=== WRITTEN TASK ===
Convert the material below into a Markdown table with one row per line, leaving out blank lines. Use the column headers "No." for the row number and "Text" for the line.

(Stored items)
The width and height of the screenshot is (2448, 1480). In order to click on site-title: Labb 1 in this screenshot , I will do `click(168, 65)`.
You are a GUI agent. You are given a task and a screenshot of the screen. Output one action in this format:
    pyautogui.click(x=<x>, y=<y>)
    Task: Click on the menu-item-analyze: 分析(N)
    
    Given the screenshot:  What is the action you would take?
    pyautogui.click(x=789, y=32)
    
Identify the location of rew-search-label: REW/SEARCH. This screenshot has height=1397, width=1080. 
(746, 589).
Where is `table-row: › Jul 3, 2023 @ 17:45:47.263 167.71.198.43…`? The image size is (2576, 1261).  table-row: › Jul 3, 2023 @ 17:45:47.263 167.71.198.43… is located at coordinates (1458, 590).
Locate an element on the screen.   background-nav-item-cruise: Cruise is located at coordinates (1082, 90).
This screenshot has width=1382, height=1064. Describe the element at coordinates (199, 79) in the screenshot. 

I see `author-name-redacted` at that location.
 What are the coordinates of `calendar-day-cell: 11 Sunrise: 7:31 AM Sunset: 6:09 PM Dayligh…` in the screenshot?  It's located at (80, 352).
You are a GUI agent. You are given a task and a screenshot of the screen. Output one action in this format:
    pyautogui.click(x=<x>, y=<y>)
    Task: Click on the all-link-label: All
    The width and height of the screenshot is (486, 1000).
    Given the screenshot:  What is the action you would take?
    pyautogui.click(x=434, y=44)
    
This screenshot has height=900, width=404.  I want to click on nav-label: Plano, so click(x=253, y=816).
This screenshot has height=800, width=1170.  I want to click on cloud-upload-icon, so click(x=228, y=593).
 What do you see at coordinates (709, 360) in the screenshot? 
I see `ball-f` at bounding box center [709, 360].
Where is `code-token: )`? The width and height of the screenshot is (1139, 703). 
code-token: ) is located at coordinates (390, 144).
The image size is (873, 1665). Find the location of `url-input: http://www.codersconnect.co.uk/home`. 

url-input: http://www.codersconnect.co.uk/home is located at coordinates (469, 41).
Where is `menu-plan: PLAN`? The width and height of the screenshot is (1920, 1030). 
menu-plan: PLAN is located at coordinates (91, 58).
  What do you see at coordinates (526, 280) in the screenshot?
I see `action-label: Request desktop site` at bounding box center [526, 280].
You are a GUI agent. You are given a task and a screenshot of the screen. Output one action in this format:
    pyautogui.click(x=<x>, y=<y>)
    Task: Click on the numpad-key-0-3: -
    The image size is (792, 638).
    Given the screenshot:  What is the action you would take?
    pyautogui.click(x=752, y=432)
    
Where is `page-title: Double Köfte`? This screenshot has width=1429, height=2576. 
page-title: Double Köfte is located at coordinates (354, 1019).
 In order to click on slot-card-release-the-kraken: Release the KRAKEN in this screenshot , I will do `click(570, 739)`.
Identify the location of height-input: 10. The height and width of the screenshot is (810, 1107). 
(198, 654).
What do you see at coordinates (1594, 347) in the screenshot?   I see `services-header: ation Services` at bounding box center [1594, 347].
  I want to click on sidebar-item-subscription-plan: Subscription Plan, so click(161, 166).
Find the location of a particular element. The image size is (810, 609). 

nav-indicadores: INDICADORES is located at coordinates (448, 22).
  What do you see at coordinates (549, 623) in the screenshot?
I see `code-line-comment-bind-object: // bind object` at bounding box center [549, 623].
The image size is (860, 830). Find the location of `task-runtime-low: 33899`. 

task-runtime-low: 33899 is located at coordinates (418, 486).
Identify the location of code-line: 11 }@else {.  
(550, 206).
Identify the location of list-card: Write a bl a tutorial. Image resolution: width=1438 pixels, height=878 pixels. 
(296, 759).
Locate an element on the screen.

=== RESPONSE BELOW ===
| No. | Text |
|---|---|
| 1 | The width and height of the screenshot is (2448, 1480). In order to click on site-title: Labb 1 in this screenshot , I will do `click(168, 65)`. |
| 2 | You are a GUI agent. You are given a task and a screenshot of the screen. Output one action in this format: |
| 3 |     pyautogui.click(x=<x>, y=<y>) |
| 4 |     Task: Click on the menu-item-analyze: 分析(N) |
| 5 |     Given the screenshot:  What is the action you would take? |
| 6 |     pyautogui.click(x=789, y=32) |
| 7 | Identify the location of rew-search-label: REW/SEARCH. This screenshot has height=1397, width=1080.  |
| 8 | (746, 589). |
| 9 | Where is `table-row: › Jul 3, 2023 @ 17:45:47.263 167.71.198.43…`? The image size is (2576, 1261).  table-row: › Jul 3, 2023 @ 17:45:47.263 167.71.198.43… is located at coordinates (1458, 590). |
| 10 | Locate an element on the screen.   background-nav-item-cruise: Cruise is located at coordinates (1082, 90). |
| 11 | This screenshot has width=1382, height=1064. Describe the element at coordinates (199, 79) in the screenshot.  |
| 12 | I see `author-name-redacted` at that location. |
| 13 |  What are the coordinates of `calendar-day-cell: 11 Sunrise: 7:31 AM Sunset: 6:09 PM Dayligh…` in the screenshot?  It's located at (80, 352). |
| 14 | You are a GUI agent. You are given a task and a screenshot of the screen. Output one action in this format: |
| 15 |     pyautogui.click(x=<x>, y=<y>) |
| 16 |     Task: Click on the all-link-label: All |
| 17 |     The width and height of the screenshot is (486, 1000). |
| 18 |     Given the screenshot:  What is the action you would take? |
| 19 |     pyautogui.click(x=434, y=44) |
| 20 | This screenshot has height=900, width=404.  I want to click on nav-label: Plano, so click(x=253, y=816). |
| 21 | This screenshot has height=800, width=1170.  I want to click on cloud-upload-icon, so click(x=228, y=593). |
| 22 |  What do you see at coordinates (709, 360) in the screenshot?  |
| 23 | I see `ball-f` at bounding box center [709, 360]. |
| 24 | Where is `code-token: )`? The width and height of the screenshot is (1139, 703).  |
| 25 | code-token: ) is located at coordinates (390, 144). |
| 26 | The image size is (873, 1665). Find the location of `url-input: http://www.codersconnect.co.uk/home`.  |
| 27 | url-input: http://www.codersconnect.co.uk/home is located at coordinates (469, 41). |
| 28 | Where is `menu-plan: PLAN`? The width and height of the screenshot is (1920, 1030).  |
| 29 | menu-plan: PLAN is located at coordinates (91, 58). |
| 30 |   What do you see at coordinates (526, 280) in the screenshot? |
| 31 | I see `action-label: Request desktop site` at bounding box center [526, 280]. |
| 32 | You are a GUI agent. You are given a task and a screenshot of the screen. Output one action in this format: |
| 33 |     pyautogui.click(x=<x>, y=<y>) |
| 34 |     Task: Click on the numpad-key-0-3: - |
| 35 |     The image size is (792, 638). |
| 36 |     Given the screenshot:  What is the action you would take? |
| 37 |     pyautogui.click(x=752, y=432) |
| 38 | Where is `page-title: Double Köfte`? This screenshot has width=1429, height=2576.  |
| 39 | page-title: Double Köfte is located at coordinates (354, 1019). |
| 40 |  In order to click on slot-card-release-the-kraken: Release the KRAKEN in this screenshot , I will do `click(570, 739)`. |
| 41 | Identify the location of height-input: 10. The height and width of the screenshot is (810, 1107).  |
| 42 | (198, 654). |
| 43 | What do you see at coordinates (1594, 347) in the screenshot?   I see `services-header: ation Services` at bounding box center [1594, 347]. |
| 44 |   I want to click on sidebar-item-subscription-plan: Subscription Plan, so click(161, 166). |
| 45 | Find the location of a particular element. The image size is (810, 609).  |
| 46 | nav-indicadores: INDICADORES is located at coordinates (448, 22). |
| 47 |   What do you see at coordinates (549, 623) in the screenshot? |
| 48 | I see `code-line-comment-bind-object: // bind object` at bounding box center [549, 623]. |
| 49 | The image size is (860, 830). Find the location of `task-runtime-low: 33899`.  |
| 50 | task-runtime-low: 33899 is located at coordinates (418, 486). |
| 51 | Identify the location of code-line: 11 }@else {.   |
| 52 | (550, 206). |
| 53 | Identify the location of list-card: Write a bl a tutorial. Image resolution: width=1438 pixels, height=878 pixels.  |
| 54 | (296, 759). |
| 55 | Locate an element on the screen. |